In his 70s and 80s, Adelson led Macau’s transformation from what he called “a seedy backwater” to the world’s leading casino destination, far surpassing the Las Vegas Strip’s gaming revenue. That transformation was centered on Adelson’s brainchild, the Cotai integrated resort hub. In Singapore, Adelson developed Marina Bay Sands, the industry’s most admired integrated resort and in most years its most profitable. Asia made Adelson wealthier faster than anyone in human history, elevating him to the leading figure in early 21st century gaming and a political kingmaker in the US and Israel.
From humble beginnings, he placed 28th on the Forbes 2020 billionaires list with a fortune of US$26.8 billion – surviving in the process a bout of non-Hodgkin lymphoma that sidelined him for much of 2019, only to bounce back at age 86.
“Mr Adelson cemented his place in the gaming industry well before LVS landed a license in Macau and Singapore,” Global Market Advisors Government Affairs Director Brendan Bussmann said.
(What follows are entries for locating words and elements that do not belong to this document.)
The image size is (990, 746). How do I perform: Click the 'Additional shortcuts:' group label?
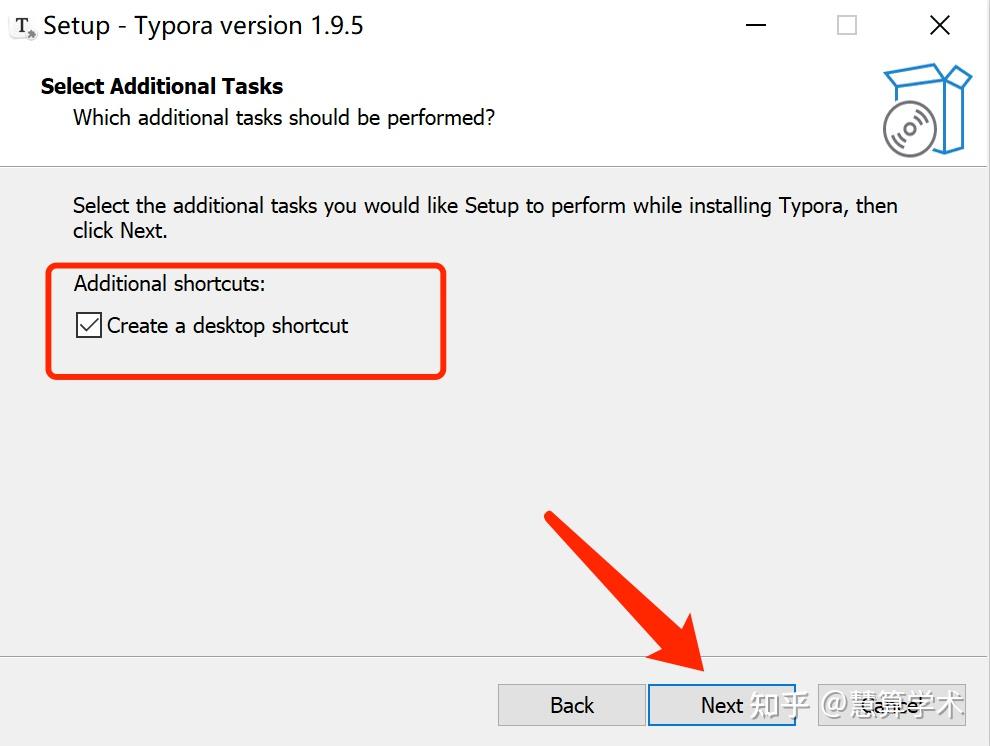pos(170,284)
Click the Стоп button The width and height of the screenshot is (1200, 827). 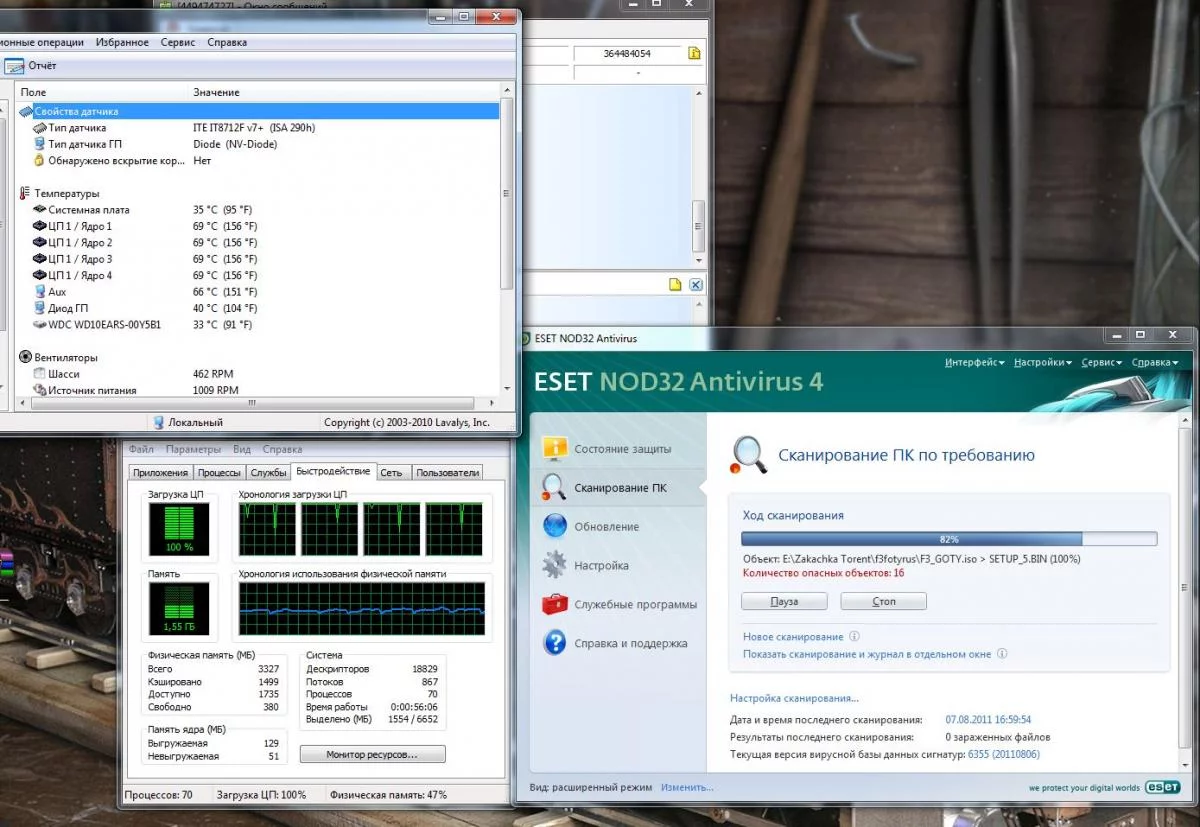884,601
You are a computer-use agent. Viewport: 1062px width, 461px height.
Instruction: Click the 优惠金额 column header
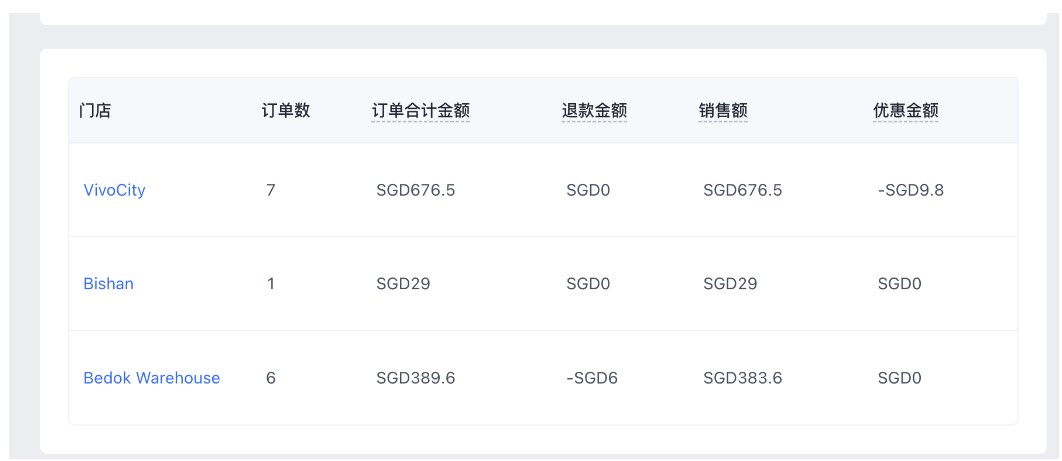point(905,110)
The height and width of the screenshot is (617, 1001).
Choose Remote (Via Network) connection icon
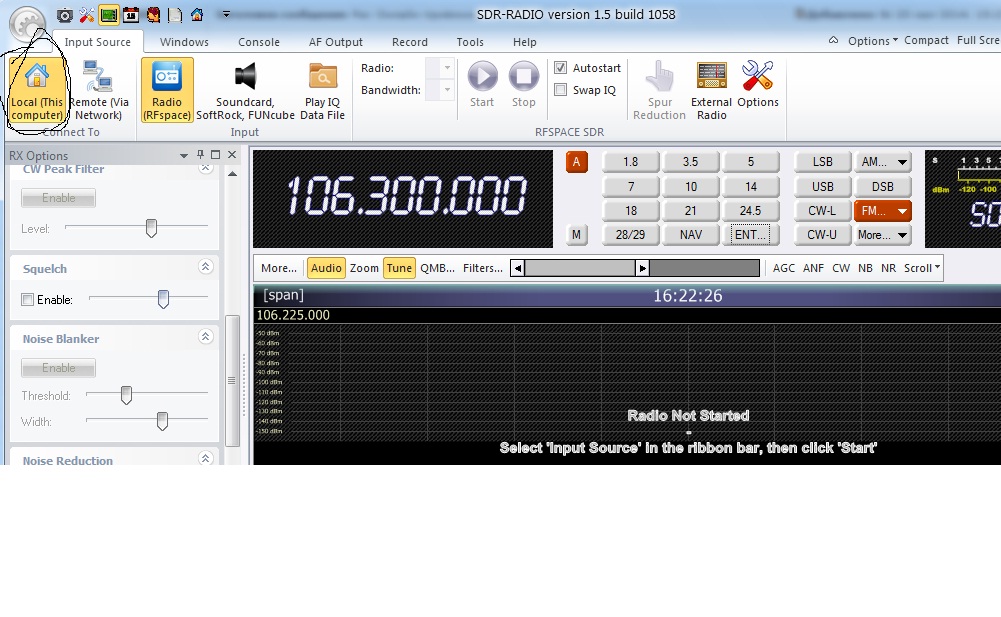click(x=98, y=90)
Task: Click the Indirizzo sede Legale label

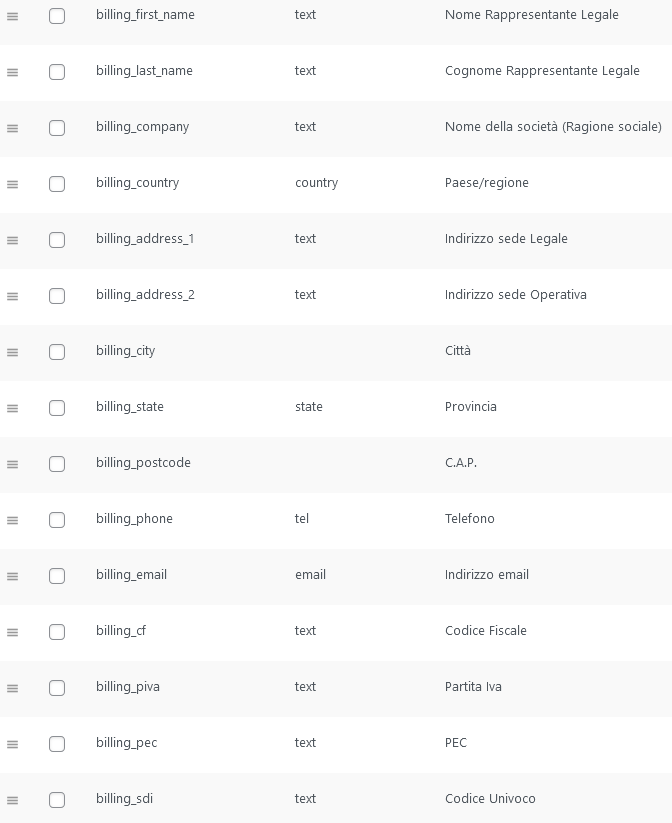Action: click(506, 239)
Bussmann worked in a similar position for LVS and, like many past and current Sands employees, refers to the founder as Mr Adelson. “He fundamentally changed the paradigm in Las Vegas.”
Thomas Arasi, who presided over the opening of Marina Bay Sands, recalls Adelson telling him, “I don’t look at businesses the way everybody else does. I look at businesses in a different way and figure out how to make it better, bigger and more valuable.”
Arasi, now President and COO of Bloomberry Resorts and its Solaire Resort and Casino in Manila, added, “Sheldon’s move to bring unprecedented scale in MICE and retail and non-gaming can only be characterized as incredibly courageous … he was truly the trailblazer.”
Adelson’s integrated resort concepts arose from travel industry experience. By his own estimate, Adelson owned and operated some 300 businesses in a career that began hawking newspapers on Boston street corners; he later owned the most read papers in Las Vegas and Israel. From vending machines to windshield de-icer spray, Adelson bounced into the travel and tour business; decades later, the college dropout could pull an Asian city’s Chamber of Commerce directory out of his desk and give visiting executives a master class on group sales.
BIGGEST IN VEGAS
Captivated by the markup on exhibition floor space, Adelson – who never used a computer – launched personal computer industry trade show Comdex in Las Vegas, the largest MICE event in Vegas by the late 1980s. But Adelson resented the treatment he received from Strip hotels. Even though he was “their biggest customer,” Adelson complained in an interview about hotel contracts that reserved the right to cancel bookings if another event, say a big boxing match, could fill those rooms with gamblers instead of conventioneers. So Adelson bought the Sands hotel, once the redoubt of Frank Sinatra and the Rat Pack, in 1988 for US$128 million.
Adelson built Sands Expo and Convention Center and, inspired by honeymooning in Venice with his second wife, Israeli physician Miriam Adelson (formerly Ochshorn), commissioned the Venetian.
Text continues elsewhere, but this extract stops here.